As previously performed for the base construct (Fig. 3d), we looked at the interprotomer residue–residue interactions for the tryptophan variants to gain a mechanistic understanding of the impact of V991W and T998W on the opening pathways. As highlighted from the contact heatmaps in Fig. 3e and Supplementary Figs. 5–7, both V991W and T998W substitutions boost interprotomer interactions in the closed and partially open conformations with respect to the base construct. These interactions promote engagement at the respective substituted positions and the nearby residues located a few helical turns away (Fig. 3e). The increased interhelix interplay observed in the partially open conformations may underlie the longer opening durations observed in HexaPro-SS-T998W and HexaPro-SS-2W.
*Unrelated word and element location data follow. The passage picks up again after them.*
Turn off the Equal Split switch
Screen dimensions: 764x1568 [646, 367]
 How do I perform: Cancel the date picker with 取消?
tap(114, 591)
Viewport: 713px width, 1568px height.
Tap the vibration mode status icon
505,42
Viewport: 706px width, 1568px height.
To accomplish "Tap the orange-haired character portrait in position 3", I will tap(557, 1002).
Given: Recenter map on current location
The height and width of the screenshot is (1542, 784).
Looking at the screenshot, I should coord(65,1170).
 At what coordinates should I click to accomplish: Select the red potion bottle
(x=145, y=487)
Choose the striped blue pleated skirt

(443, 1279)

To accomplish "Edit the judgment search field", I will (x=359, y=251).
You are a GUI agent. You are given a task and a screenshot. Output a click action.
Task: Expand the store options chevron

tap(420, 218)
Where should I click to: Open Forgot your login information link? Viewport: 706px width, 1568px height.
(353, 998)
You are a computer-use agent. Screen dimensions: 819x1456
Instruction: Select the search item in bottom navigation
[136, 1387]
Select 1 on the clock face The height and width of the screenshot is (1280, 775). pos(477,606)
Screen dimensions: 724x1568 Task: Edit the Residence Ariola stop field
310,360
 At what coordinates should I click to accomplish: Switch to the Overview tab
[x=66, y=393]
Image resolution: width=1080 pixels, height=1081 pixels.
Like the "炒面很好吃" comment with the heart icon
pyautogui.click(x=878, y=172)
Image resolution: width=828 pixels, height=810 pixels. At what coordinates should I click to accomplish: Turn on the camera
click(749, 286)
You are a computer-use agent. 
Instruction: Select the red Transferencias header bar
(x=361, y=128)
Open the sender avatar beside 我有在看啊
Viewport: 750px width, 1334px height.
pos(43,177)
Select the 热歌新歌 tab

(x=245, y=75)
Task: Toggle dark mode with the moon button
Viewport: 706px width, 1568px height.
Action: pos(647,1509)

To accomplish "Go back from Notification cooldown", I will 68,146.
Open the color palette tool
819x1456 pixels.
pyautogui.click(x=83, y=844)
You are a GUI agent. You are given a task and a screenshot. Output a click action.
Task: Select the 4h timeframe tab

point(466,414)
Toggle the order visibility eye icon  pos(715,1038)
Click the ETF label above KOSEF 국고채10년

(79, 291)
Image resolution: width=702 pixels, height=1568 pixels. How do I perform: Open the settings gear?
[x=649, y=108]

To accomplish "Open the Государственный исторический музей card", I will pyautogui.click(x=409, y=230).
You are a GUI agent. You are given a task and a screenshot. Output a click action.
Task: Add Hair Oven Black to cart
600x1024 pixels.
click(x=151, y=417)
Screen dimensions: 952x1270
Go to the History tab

V991W and T998W substitutions stabilize S2 in a closed prefusion conformation

Beyond characterizing the trimer opening kinetics for the tryptophan variants, we sought to investigate whether V991W and T998W substitutions energetically stabilize HexaPro-SS-Δstalk in the closed prefusion conformation. Computationally, this can be probed through non-equilibrium ‘alchemical’ free energy calculations where an amino acid (i.e., V or T) is gradually morphed into another one (i.e., W) in a set of non-equilibrium MD simulations, both in the context of the folded and unfolded protein (see “Extended Computational Methods” in the Supplementary information for a complete description)⁶². Relying on the notion that the free energy of a system is a state variable, it is possible to calculate the difference in the free energy of folding (∆∆G_{mutation-folding}) between the investigated variant and the base construct (closed prefusion HexaPro-SS-Δstalk), as illustrated in the thermodynamic cycle in Supplementary Fig. 16. Here, starting from an equilibrated closed conformation of HexaPro-SS-Δstalk, we performed non-equilibrium alchemical free energy calculations to predict the contribution of V991W and/or T998W substitutions to the folding free energy in the three engineered tryptophan variants in the closed conformation (Supplementary Fig. 17). As a result, in all three cases, the introduced substitutions are stabilizing (Fig. 4a). In ascending order (i.e., from the least to the most stabilizing), calculated ∆∆G_{mutation-folding} for HexaPro-SS-V991W, HexaPro-SS-T998W, and HexaPro-SS-2W, are −2.76 ± 0.11, −8.91 ± 0.26, and −12.18 ± 0.34 kcal/mol (Fig. 4a and Supplementary Table 3). Hence, these independent simulations predicted the double substitution variant, HexaPro-SS-2W, to be the most stable in the closed prefusion conformation.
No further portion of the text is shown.